Well it might be to you Trek but it's not to everyone Some of us like to collect plastic kits as well as building them. 

I do both with some kits. I'll build a certain kit then buy another the same so I can admire the unbuilt parts and box art.


----------



## Mark McGovern

robiwon said:


> ...I'm sure as technology progresses they will get faster and will be able to print smoother parts as well...


robiwon,

I guess I'm just concerned by this new technology, just as the balsa and paper modelers of yore (I won't name names here ) may have looked questioningly at the new injection-molded kits. Certainly 3-D printer technology will get better - _and_ faster _and_ cheaper. I'm convinced that the day will come when the process of casting and molding _anything_ will be made obsolete by 3-D printing.

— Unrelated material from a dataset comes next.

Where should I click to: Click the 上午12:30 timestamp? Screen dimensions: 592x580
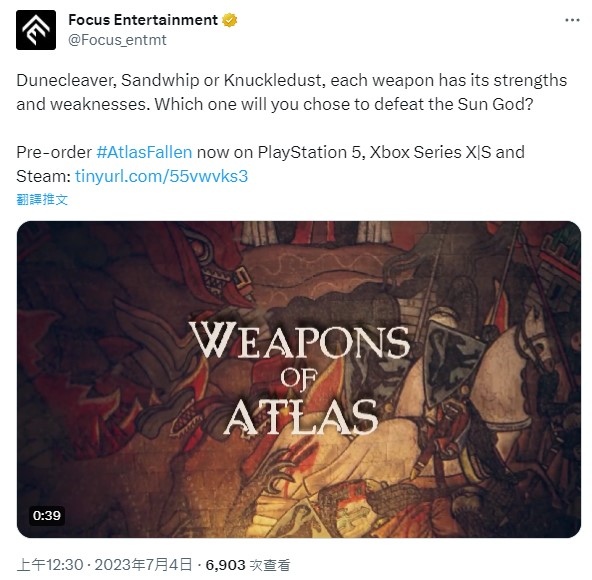pyautogui.click(x=50, y=565)
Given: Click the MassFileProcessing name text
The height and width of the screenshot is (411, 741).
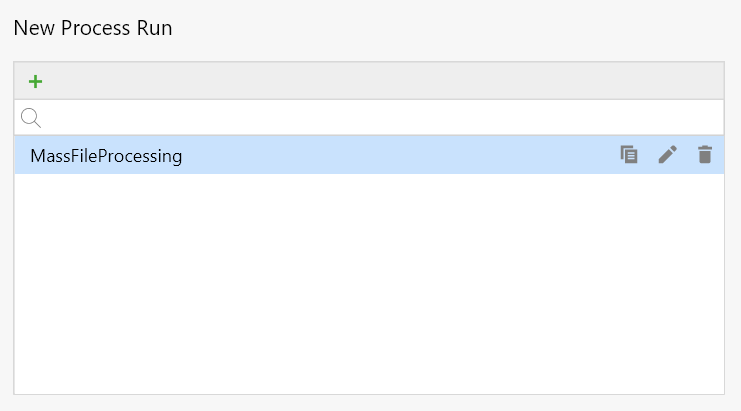Looking at the screenshot, I should 106,156.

As I look back over what I've just written, I realize that these possibilities will be a long time in coming. And even if every manufacturer went out of business tomorrow there are enough kits out there now to keep the next generation or two busy. Still I just hate the thought of becoming a "plastic modeler of yore"...


----------



## Trek Ace

I think that 3D printing is _amazing_. I'm seriously considering getting one of those MakerBot desktop replicators and seeing what I can do with it. This old dog is more than willing to learn new tricks.


----------



## Frankie Boy

Mark McGovern said:


> I just hate the thought of becoming a "plastic modeler of yore"...


What difference would that make? If, as pointed out in the article supplied by Spockr, that 3D printers can print in a variety of materials, including most notably plastic, then all you'd be is a "plastic modeler of _now_". 

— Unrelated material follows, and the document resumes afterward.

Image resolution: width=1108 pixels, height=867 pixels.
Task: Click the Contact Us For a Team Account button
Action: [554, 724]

What is the metal of the mold used in conventional plastic model making? Steel? Titanium? Lets say steel for the sake of argument. So you have a steel mold injected with plastic, and — voila! at the end of the process, out pops a plastic model. Lets say Frankenstein. On the the other hand, and into the future, you have a 3D printer, with the printer set up to reproduce in plastic, and — voila! out pops your Frankenstein.


----------



## robiwon

While 3D printers will certainly get faster I don't think they will ever match the speed of a machine that squirts hot plastic in a mold and then pops out a whole tree of parts.

No, I think for our hobby of model building I don't think either of these two (one high tech the other low) will ever replace injection molded plastic models. They will both augment our kits in one way or another for sure.

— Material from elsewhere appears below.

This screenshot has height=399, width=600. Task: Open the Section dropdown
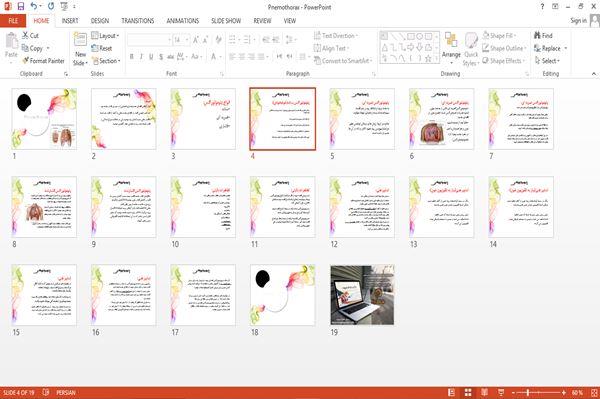[x=106, y=61]
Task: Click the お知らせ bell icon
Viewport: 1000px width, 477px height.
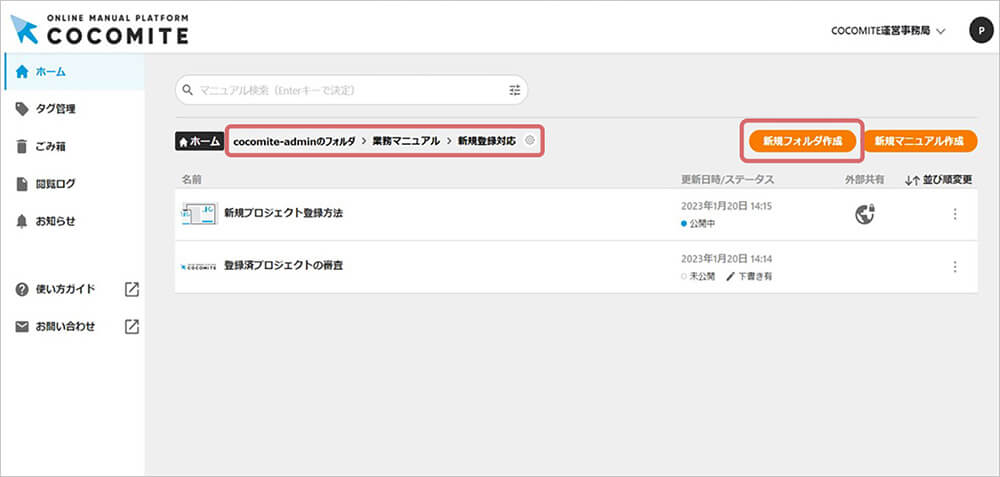Action: (x=22, y=221)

However, the writing may be on the wall, R2 just cancelled a plastic figure kit while Moebius just announced a resin figure kit.


----------



## Mark McGovern

Frankie Boy said:


> ...into the future, you have a 3D printer, with the printer set up to reproduce in plastic, and — voila! out pops your Frankenstein.


Sure, but what I'm thinking is - instead of producing a Frankenstein _kit_, the printer could make a Frankenstein _figure_, complete. No gluing or filling seams necessary. And if the process becomes sophisticated enough, I can imagine the capability of printing the plastics in different colors, so the figure wouldn't require painting. We use color printers now, and some Japanese manufacturers can mold different colors of plastic on the same sprue. So my concern is that the desire to build a model oneself might be diminished since it would be far easier to just purchase a "collectible" model, as if there wasn't enough of that being done already.


----------



## eradicator178

I do vinyl, plastic and resin. It is all about the subject type to me. If it is a kit I like, I will get it. :thumbsup:


----------



## Frankie Boy

Mark McGovern said:


> Sure, but what I'm thinking is - instead of producing a Frankenstein _kit_, the printer could make a Frankenstein _figure_, complete. No gluing or filling seams necessary. ...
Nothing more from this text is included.